Dissenting Opinion by

Judge- Thomas.

The amount involved is comparatively small, but the principle of law announced by the court in its opinion is so far-reaching and so at variance with what I conceive to be the settled law with reference to the execution of contracts, including of course leases, that I feel impelled to register my dissent and to briefly express my reasons therefor.

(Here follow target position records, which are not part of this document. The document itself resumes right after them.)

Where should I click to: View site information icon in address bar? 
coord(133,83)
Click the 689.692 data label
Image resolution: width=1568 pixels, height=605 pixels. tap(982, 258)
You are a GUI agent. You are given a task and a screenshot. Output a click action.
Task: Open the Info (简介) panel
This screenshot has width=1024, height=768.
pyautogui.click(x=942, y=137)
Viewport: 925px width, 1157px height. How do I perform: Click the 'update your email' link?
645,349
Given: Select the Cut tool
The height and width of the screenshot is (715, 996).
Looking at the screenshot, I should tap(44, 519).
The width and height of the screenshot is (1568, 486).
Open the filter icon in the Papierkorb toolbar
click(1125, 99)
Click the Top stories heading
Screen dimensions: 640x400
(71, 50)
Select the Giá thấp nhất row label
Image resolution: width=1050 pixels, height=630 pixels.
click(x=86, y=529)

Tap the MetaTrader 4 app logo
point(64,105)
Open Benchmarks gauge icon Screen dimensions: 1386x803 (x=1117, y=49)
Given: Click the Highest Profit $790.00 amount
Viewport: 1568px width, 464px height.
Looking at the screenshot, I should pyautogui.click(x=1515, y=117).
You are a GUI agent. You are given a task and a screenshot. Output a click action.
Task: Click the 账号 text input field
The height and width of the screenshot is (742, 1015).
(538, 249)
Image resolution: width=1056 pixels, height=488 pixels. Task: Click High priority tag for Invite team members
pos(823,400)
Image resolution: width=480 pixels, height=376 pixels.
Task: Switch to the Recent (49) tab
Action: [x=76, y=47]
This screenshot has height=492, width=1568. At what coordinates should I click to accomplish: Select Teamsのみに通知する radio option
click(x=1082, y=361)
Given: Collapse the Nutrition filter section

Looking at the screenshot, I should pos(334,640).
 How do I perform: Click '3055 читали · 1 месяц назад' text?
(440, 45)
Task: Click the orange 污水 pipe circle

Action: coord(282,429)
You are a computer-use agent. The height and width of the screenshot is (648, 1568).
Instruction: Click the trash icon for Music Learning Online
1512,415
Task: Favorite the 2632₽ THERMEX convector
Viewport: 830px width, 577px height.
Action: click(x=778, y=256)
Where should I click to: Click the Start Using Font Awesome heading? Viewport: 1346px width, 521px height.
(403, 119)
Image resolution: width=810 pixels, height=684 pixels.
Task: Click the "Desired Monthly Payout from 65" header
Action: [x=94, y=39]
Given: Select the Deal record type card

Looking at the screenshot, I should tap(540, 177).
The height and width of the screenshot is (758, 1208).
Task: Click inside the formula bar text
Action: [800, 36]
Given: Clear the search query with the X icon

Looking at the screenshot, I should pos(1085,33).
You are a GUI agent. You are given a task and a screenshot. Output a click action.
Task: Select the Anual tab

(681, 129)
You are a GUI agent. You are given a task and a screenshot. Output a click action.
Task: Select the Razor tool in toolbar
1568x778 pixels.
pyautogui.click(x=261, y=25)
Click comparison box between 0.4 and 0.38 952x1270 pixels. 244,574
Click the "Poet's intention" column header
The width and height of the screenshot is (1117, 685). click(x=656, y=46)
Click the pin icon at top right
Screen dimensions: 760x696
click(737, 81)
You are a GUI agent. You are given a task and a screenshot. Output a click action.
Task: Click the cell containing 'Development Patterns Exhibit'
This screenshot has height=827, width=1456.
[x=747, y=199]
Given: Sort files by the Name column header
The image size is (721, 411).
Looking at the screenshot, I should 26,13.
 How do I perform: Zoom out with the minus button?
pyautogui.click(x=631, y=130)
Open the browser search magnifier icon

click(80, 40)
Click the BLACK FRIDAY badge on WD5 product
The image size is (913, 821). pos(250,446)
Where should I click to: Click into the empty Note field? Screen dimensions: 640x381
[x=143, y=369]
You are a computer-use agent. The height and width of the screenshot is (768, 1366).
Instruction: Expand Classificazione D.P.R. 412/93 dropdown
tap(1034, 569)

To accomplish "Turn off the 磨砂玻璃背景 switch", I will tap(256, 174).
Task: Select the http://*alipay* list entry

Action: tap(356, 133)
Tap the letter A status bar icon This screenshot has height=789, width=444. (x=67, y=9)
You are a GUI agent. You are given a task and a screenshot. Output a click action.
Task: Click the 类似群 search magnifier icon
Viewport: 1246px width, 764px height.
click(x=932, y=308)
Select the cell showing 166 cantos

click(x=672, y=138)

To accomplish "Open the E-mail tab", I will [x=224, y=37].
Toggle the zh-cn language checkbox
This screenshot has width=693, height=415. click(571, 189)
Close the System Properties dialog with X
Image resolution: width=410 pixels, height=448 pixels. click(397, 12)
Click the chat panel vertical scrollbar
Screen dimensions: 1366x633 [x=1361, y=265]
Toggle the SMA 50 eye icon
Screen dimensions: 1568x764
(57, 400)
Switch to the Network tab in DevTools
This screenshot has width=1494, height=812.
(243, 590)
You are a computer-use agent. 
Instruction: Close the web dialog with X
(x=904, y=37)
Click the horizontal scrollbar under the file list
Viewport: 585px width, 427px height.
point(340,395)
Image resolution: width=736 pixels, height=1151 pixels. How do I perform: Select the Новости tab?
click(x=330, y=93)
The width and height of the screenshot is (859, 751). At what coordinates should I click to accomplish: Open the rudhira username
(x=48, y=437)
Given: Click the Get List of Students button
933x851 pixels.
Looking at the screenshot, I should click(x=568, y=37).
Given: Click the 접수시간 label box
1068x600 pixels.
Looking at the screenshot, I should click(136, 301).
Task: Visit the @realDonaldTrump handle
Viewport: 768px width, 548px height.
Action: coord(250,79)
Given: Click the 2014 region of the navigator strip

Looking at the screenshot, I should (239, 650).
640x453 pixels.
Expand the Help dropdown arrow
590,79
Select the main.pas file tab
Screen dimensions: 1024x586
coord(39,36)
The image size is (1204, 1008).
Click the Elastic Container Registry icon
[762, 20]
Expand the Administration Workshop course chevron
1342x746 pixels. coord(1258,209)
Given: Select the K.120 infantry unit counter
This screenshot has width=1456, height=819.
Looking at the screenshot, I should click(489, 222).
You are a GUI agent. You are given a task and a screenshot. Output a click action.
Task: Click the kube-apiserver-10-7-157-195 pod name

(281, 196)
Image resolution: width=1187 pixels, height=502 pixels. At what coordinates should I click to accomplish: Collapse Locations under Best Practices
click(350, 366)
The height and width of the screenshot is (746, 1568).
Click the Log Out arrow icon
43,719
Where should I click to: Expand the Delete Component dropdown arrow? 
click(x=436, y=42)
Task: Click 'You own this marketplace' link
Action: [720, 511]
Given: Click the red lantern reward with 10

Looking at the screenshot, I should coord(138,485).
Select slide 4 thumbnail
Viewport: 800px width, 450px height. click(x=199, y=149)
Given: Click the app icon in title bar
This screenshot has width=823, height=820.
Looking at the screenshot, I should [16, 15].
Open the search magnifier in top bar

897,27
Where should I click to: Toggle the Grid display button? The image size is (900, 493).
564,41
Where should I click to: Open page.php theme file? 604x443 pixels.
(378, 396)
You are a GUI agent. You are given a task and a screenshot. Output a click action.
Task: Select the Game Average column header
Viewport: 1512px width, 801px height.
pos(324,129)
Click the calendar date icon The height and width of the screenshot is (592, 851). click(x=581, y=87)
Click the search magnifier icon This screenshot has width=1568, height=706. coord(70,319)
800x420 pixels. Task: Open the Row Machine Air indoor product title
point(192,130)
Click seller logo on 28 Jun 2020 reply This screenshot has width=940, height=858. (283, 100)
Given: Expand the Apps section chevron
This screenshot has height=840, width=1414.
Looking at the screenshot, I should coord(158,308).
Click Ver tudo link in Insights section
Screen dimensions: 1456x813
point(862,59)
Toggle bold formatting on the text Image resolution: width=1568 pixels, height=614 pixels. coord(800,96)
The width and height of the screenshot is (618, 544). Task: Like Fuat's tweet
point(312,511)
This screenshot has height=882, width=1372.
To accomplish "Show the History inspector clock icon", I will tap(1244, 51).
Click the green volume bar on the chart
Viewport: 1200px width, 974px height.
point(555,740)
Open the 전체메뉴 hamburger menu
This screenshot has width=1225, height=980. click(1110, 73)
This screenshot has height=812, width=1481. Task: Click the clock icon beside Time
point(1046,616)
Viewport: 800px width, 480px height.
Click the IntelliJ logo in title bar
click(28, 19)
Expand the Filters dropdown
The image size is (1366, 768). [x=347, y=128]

Before entering into a discussion of the merits I wish to point out some mistakes of fact in the opinión, but which, however, in the main, with the exceptions noted, states the true facts as contained in the record. In the first pace, the opinion says that “Up to this time the express company had not indicated its acceptance of the contract,” which time was February 15, 1923, the date that the agents of appellant notified the express company in writing that it would withdraw the proposal to rent the building for the ensuing year beginning March 6, thereafter. I think that, in the light of the proven facts, the statement is incorrect, since at that time the contract not only had been prepared by the express company prior to January 23, 1923, but also, at that time it, together with a copy thereof, had been signed by the proper officer of the company and both the executed original and the copy had been sent to and received by the local office of defendant and both had been in that office since not later than February 14, the day before the withdrawing letter of appellant’s agents was written. Secondly, the opinion says: “The contract was to be signed by the express company and a copy furnished to the agents of the owner,” when nowhere in the record, either expressly or by implication, was there proven or otherwise shown any agreement or understanding by either of the parties that the lease contract *328should he executed in duplicate and a copy of it delivered to plaintiff or her agents, unless that fact could be inferred or surmised from the further one that the express company actually did prepare, not only two,-but three copies, and I do not think that the court would be authorized to conclude therefrom the additional fact that it had been previously agreed between the parties to do so in the absence of some testimony supporting that inference. Again, the opinion says: ‘ ‘ The express company was to be bound only by the contract when signed by the lessor and the lessee and delivered in duplicate,” which it but a repetition of the second mistake above referred to.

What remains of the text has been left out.